The the main part of the physical machine built, moving on the the electric part of the build.
The computer box:
I want to build a dedicated computer for CNC use, so it needs to:
- not too expensive, I plan to use Linuxcnc, it's free, powerful and doesn't need Windows as a OS.
- fast enough to run cnc
- has parallel port. I plan to use direct parallel port control.
- quite and fanless, so it can survive the dusty environment of a shop.
I picked a Intel Atom based mini box, and installed a Linuxcnc on it.
The driver box:
This box will house all parts to drive and control the step motors and all the sensors from cnc:
- switch power for the step motor
- step motor drive
- relay for router control
- wiring for sensor input like limit switch, homing switch or touch-off plate etc
I found an old metal power supply unit, gutted it and it's perfect for my need.
At this point, the machine is runnable, I can drive it by simply connect all step motors to the driver and connect the driver to the computer with a parallel cable. But without limit switch, e-stop in place, this can be dangerous. With a wrong command, I can run the machine off the rail and make it crashing down even hurt someone. So as much as I want to see it move, I forced myself to move on to install the limit switch and e-stop. With all that in place, the machine finally ran for the first time. I made the limit switch double as homing switch, so the machine will automatic home and after that, soft limit switch works pretty well. The initial test was ran at 1000ipm, and it worked fine. I was very pleased with the result.

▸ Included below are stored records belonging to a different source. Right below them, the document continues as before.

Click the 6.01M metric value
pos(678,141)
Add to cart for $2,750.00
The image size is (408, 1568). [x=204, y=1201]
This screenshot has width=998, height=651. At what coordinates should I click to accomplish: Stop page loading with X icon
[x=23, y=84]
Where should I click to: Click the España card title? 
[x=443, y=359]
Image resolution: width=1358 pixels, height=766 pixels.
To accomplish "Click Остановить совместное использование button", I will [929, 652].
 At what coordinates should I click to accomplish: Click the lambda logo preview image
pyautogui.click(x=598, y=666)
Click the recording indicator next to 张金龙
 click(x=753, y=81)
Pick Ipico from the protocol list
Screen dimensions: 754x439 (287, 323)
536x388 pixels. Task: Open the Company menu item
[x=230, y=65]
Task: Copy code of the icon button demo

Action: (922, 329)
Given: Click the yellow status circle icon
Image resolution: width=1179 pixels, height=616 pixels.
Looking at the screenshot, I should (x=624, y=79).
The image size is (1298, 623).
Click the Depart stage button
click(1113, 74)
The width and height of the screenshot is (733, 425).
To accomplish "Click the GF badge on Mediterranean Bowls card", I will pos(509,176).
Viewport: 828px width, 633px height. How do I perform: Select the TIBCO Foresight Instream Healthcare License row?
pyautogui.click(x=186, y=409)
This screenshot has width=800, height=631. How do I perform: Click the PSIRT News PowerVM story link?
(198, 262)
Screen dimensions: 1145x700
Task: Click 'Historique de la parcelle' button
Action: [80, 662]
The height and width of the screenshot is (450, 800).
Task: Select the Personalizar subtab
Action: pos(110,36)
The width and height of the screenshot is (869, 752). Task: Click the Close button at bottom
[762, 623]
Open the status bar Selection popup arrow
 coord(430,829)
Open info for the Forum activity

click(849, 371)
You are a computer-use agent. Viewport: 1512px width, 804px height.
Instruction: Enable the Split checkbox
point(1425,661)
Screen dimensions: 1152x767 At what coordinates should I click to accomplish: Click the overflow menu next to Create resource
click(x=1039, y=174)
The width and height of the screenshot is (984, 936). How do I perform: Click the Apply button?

But before I can do any further test, I want to organize the cables so they can't get caught between pinion and rack. The most common way to do that is with a E-chain. My initial plan was to make the e-chain with this machine. But that will take a lot of time, and the price of the e-chain as gone down a lot, so I purchase some e-chain off Amazon instead.
Although the machine is moving, without a table, I can't properly attach the stock and cut anything. The plan calls for all 80/20 1030 extruded aluminum table, but that's really expensive, about $600, and also you need to lay down a sacrificial board anyway. I decide to use MDF, and to make it stiff, I used two layers, the base layer is a full sheet, and the top layer is 3 inch strips of MDF with aluminum track in between. That way the clamp will pull on the aluminum track which is not connected to the top layer MDF, so there'MDF hopefully will stay flat. I also used metal insert to attach the 3 inch MDF. so they can be replaced. To attach the table to the machine, I use carriage bolt and U bolt plate to clamp to the cross beam every 6 inches.
I did couple test cut after hook up all the cables, expect this step to be smooth sail, instead I got a lot of lock up and binding on Y axis. Given I also got some warning of computer latency, I naturally turn my attention to jitter, so I redo the latency test and change my interval from 30k to 50k, but this problem is still there. I than thought maybe the machine is not break-in, so the binding is mechanical, so I write a simple G-code to move the machine around each axis for an hours or so, then before I can finish the break-in code, I sometimes got limit switch error on joint1, that means the limit switch is triggered on Y axis. I was really puzzled, and spend almost a week debugging this. Finally I figured it out, when I swap the motor connect on Y axis to X, the X start to lock up, this narrowed the issue down to one of the driver port is having issue on the G540. After I replaced the G540 board, all issue solved. The mystery part of why the limit switch on Y is triggered still puzzles me, my theory is that when the Y axis is locking up, it sends a strong shock over the Y rail, that shakes the limit switch, and cause it to trip.
At this point, the machine build is finished, I still have couple things to upgrade before it's ready to make some parts, the top of the list is dust collection, this thing is dusty! But that is for a later article.